# Windows 7 64 Bit mit X-Fi Treiber Probleme



## Emani (28. Juli 2009)

Hallo zusammen, 

habe mir vor Tagen Windows 7 installiert, und habe das Problem das ich mit den neuen Treibern von Creative Xfi Xtreme Gamer kratzen in den Lautsprechern habe und fast keinen Ton hören....habe schon im internet mal mich erkundigt aber ich bekomme es irgendwie nicht hin.
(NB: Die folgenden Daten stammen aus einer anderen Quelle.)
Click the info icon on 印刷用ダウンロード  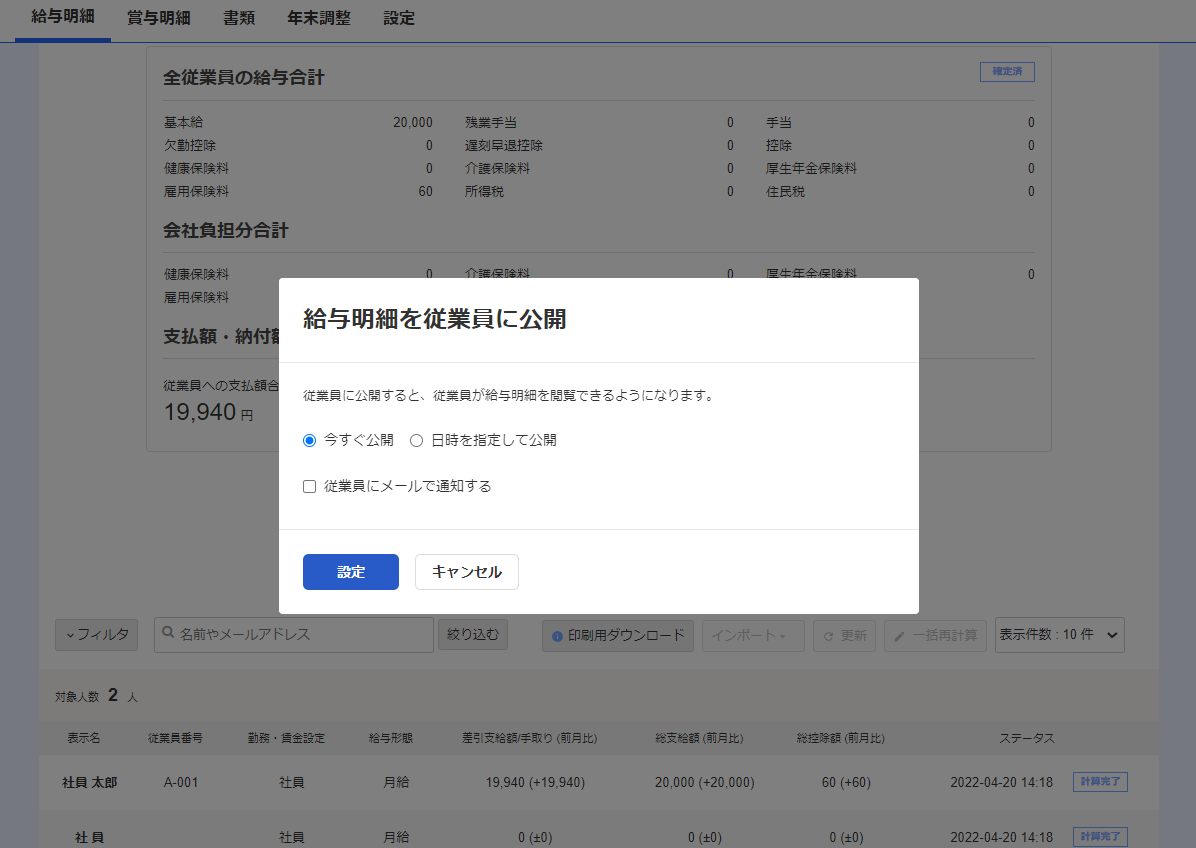point(558,635)
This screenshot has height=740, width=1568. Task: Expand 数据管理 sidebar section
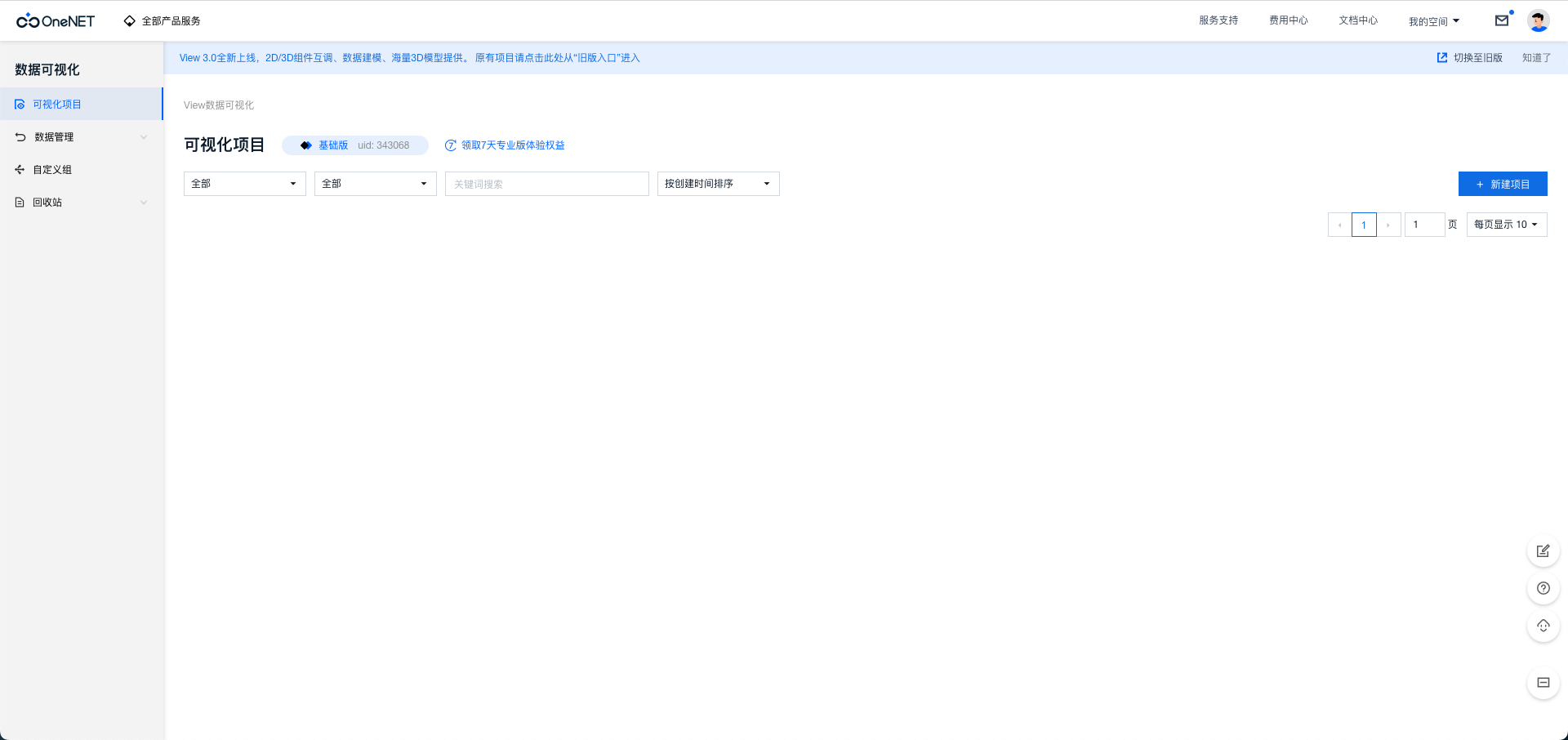[82, 137]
....eigentlich sollten doch neue Treiber die auch für Windows 7 64 bit sind ohne probleme laufen.


----------



## seiLaut (28. Juli 2009)

Probier mal das Support Pack 2.0 von Daniel K.
SB X-Fi Series Support Pack 2.0 (05/15/2009) - Sound Blaster - Creative Labs

Keine Ahnung, ob es dein Problem löst, aber es wäre möglich.


----------



## DrSin (12. August 2009)

seiLaut schrieb:


> Probier mal das Support Pack 2.0 von Daniel K.
> SB X-Fi Series Support Pack 2.0 (05/15/2009) - Sound Blaster - Creative Labs
> 
> Keine Ahnung, ob es dein Problem löst, aber es wäre möglich.




Ist zwar spät, aber das ist der einzigste Treiber der bei mir unter 7 vernünftig geht, Bass geht wieder richtig bei 5.1 und die Lautsprechereinrichtungs Konsole ist wieder da - beim ofifiziellen Treiber gabs die nicht .

Danke!


----------



## xonor (11. März 2010)

Hallo,

sorry muss das mal hoch schieben, habe auch das Problem das die X-FI Karte nicht von der Konsole erkannt wird, leider auch NICHT nach der Installtion des Paketes von Daniel K., Meldung Audiogerät nicht gefunden kommt immer noch, obwohl im Geräte-Manager diese hinzugefügt wurde durch das Paket.

Kann noch einer helfen, danke!

Gruß


----------